# WORK ORDER
Your job is to transcribe the material exactly, every line included.

:: MATERIALS PROVIDED ::

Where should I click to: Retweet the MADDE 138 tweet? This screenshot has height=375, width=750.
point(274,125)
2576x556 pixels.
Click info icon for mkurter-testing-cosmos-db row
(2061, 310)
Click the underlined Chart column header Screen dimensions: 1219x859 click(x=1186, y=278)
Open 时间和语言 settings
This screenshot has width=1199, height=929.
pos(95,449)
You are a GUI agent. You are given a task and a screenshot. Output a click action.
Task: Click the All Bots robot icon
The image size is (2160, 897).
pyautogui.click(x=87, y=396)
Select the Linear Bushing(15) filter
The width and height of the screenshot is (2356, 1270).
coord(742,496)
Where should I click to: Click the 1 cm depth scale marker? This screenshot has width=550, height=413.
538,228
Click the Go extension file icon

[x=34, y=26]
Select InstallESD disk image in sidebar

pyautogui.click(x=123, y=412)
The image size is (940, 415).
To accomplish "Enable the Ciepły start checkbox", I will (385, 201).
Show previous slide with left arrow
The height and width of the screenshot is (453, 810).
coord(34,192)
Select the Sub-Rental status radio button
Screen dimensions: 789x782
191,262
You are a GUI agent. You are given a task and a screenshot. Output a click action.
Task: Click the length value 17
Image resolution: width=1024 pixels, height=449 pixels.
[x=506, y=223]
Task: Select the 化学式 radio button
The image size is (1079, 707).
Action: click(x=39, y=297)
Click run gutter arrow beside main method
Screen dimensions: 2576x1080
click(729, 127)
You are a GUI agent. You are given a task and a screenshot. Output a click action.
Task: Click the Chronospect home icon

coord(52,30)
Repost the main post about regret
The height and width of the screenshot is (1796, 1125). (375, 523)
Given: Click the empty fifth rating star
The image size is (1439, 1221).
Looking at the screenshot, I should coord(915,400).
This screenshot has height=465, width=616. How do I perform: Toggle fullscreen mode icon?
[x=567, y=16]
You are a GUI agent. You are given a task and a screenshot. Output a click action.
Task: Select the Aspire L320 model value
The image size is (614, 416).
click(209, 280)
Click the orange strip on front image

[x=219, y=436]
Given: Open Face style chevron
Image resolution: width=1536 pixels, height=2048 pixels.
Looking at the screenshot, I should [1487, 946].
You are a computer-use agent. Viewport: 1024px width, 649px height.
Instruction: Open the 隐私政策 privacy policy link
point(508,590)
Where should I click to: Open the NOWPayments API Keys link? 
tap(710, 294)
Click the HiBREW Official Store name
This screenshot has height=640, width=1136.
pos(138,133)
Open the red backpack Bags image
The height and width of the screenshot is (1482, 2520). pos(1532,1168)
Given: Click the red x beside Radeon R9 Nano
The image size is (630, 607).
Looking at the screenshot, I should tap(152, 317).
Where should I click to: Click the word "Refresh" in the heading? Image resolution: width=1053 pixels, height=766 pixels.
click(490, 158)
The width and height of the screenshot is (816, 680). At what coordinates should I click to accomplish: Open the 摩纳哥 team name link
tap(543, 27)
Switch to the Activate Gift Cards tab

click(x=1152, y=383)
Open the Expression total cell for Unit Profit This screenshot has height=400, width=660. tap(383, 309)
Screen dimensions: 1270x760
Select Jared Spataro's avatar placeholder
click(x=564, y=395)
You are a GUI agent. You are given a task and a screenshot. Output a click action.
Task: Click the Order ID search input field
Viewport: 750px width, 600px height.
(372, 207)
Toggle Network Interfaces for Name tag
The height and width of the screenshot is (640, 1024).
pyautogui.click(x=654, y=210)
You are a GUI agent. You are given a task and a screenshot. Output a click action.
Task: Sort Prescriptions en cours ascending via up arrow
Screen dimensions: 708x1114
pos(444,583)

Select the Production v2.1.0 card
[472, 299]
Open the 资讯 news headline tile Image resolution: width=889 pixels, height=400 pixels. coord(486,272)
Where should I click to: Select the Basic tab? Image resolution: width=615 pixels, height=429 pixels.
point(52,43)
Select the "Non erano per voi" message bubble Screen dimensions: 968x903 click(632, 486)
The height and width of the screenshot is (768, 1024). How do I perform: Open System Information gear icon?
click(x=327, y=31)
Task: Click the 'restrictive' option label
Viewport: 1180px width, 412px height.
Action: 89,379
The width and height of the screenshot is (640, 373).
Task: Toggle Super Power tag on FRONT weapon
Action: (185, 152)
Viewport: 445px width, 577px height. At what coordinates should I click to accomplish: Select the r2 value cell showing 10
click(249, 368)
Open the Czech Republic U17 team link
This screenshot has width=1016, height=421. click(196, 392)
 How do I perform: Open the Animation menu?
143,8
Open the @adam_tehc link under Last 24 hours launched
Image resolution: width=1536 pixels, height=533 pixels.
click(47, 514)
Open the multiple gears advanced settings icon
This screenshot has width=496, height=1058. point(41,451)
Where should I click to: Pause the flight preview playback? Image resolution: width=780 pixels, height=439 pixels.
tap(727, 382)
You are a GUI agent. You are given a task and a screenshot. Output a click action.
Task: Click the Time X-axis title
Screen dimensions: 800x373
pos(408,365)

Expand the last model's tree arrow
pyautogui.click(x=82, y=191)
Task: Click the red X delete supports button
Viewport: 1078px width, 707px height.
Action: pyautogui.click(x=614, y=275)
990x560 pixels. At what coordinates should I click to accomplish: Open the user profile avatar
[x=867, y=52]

:::

# ANSWER SPACE
Where should I click to: Retweet the MADDE 138 tweet? This screenshot has height=375, width=750.
point(274,125)
2576x556 pixels.
Click info icon for mkurter-testing-cosmos-db row
(2061, 310)
Click the underlined Chart column header Screen dimensions: 1219x859 click(x=1186, y=278)
Open 时间和语言 settings
This screenshot has width=1199, height=929.
pos(95,449)
You are a GUI agent. You are given a task and a screenshot. Output a click action.
Task: Click the All Bots robot icon
The image size is (2160, 897).
pyautogui.click(x=87, y=396)
Select the Linear Bushing(15) filter
The width and height of the screenshot is (2356, 1270).
coord(742,496)
Where should I click to: Click the 1 cm depth scale marker? This screenshot has width=550, height=413.
538,228
Click the Go extension file icon

[x=34, y=26]
Select InstallESD disk image in sidebar

pyautogui.click(x=123, y=412)
The image size is (940, 415).
To accomplish "Enable the Ciepły start checkbox", I will (385, 201).
Show previous slide with left arrow
The height and width of the screenshot is (453, 810).
coord(34,192)
Select the Sub-Rental status radio button
Screen dimensions: 789x782
191,262
You are a GUI agent. You are given a task and a screenshot. Output a click action.
Task: Click the length value 17
Image resolution: width=1024 pixels, height=449 pixels.
[x=506, y=223]
Task: Select the 化学式 radio button
The image size is (1079, 707).
Action: click(x=39, y=297)
Click run gutter arrow beside main method
Screen dimensions: 2576x1080
click(729, 127)
You are a GUI agent. You are given a task and a screenshot. Output a click action.
Task: Click the Chronospect home icon

coord(52,30)
Repost the main post about regret
The height and width of the screenshot is (1796, 1125). (375, 523)
Given: Click the empty fifth rating star
The image size is (1439, 1221).
Looking at the screenshot, I should coord(915,400).
This screenshot has height=465, width=616. How do I perform: Toggle fullscreen mode icon?
[x=567, y=16]
You are a GUI agent. You are given a task and a screenshot. Output a click action.
Task: Select the Aspire L320 model value
The image size is (614, 416).
click(209, 280)
Click the orange strip on front image

[x=219, y=436]
Given: Open Face style chevron
Image resolution: width=1536 pixels, height=2048 pixels.
Looking at the screenshot, I should [1487, 946].
You are a computer-use agent. Viewport: 1024px width, 649px height.
Instruction: Open the 隐私政策 privacy policy link
point(508,590)
Where should I click to: Open the NOWPayments API Keys link? 
tap(710, 294)
Click the HiBREW Official Store name
This screenshot has height=640, width=1136.
pos(138,133)
Open the red backpack Bags image
The height and width of the screenshot is (1482, 2520). pos(1532,1168)
Given: Click the red x beside Radeon R9 Nano
The image size is (630, 607).
Looking at the screenshot, I should tap(152, 317).
Where should I click to: Click the word "Refresh" in the heading? Image resolution: width=1053 pixels, height=766 pixels.
click(490, 158)
The width and height of the screenshot is (816, 680). At what coordinates should I click to accomplish: Open the 摩纳哥 team name link
tap(543, 27)
Switch to the Activate Gift Cards tab

click(x=1152, y=383)
Open the Expression total cell for Unit Profit This screenshot has height=400, width=660. tap(383, 309)
Screen dimensions: 1270x760
Select Jared Spataro's avatar placeholder
click(x=564, y=395)
You are a GUI agent. You are given a task and a screenshot. Output a click action.
Task: Click the Order ID search input field
Viewport: 750px width, 600px height.
(372, 207)
Toggle Network Interfaces for Name tag
The height and width of the screenshot is (640, 1024).
pyautogui.click(x=654, y=210)
You are a GUI agent. You are given a task and a screenshot. Output a click action.
Task: Sort Prescriptions en cours ascending via up arrow
Screen dimensions: 708x1114
pos(444,583)

Select the Production v2.1.0 card
[472, 299]
Open the 资讯 news headline tile Image resolution: width=889 pixels, height=400 pixels. coord(486,272)
Where should I click to: Select the Basic tab? Image resolution: width=615 pixels, height=429 pixels.
point(52,43)
Select the "Non erano per voi" message bubble Screen dimensions: 968x903 click(632, 486)
The height and width of the screenshot is (768, 1024). How do I perform: Open System Information gear icon?
click(x=327, y=31)
Task: Click the 'restrictive' option label
Viewport: 1180px width, 412px height.
Action: 89,379
The width and height of the screenshot is (640, 373).
Task: Toggle Super Power tag on FRONT weapon
Action: (185, 152)
Viewport: 445px width, 577px height. At what coordinates should I click to accomplish: Select the r2 value cell showing 10
click(249, 368)
Open the Czech Republic U17 team link
This screenshot has width=1016, height=421. click(196, 392)
 How do I perform: Open the Animation menu?
143,8
Open the @adam_tehc link under Last 24 hours launched
Image resolution: width=1536 pixels, height=533 pixels.
click(47, 514)
Open the multiple gears advanced settings icon
This screenshot has width=496, height=1058. point(41,451)
Where should I click to: Pause the flight preview playback? Image resolution: width=780 pixels, height=439 pixels.
tap(727, 382)
You are a GUI agent. You are given a task and a screenshot. Output a click action.
Task: Click the Time X-axis title
Screen dimensions: 800x373
pos(408,365)

Expand the last model's tree arrow
pyautogui.click(x=82, y=191)
Task: Click the red X delete supports button
Viewport: 1078px width, 707px height.
Action: pyautogui.click(x=614, y=275)
990x560 pixels. At what coordinates should I click to accomplish: Open the user profile avatar
[x=867, y=52]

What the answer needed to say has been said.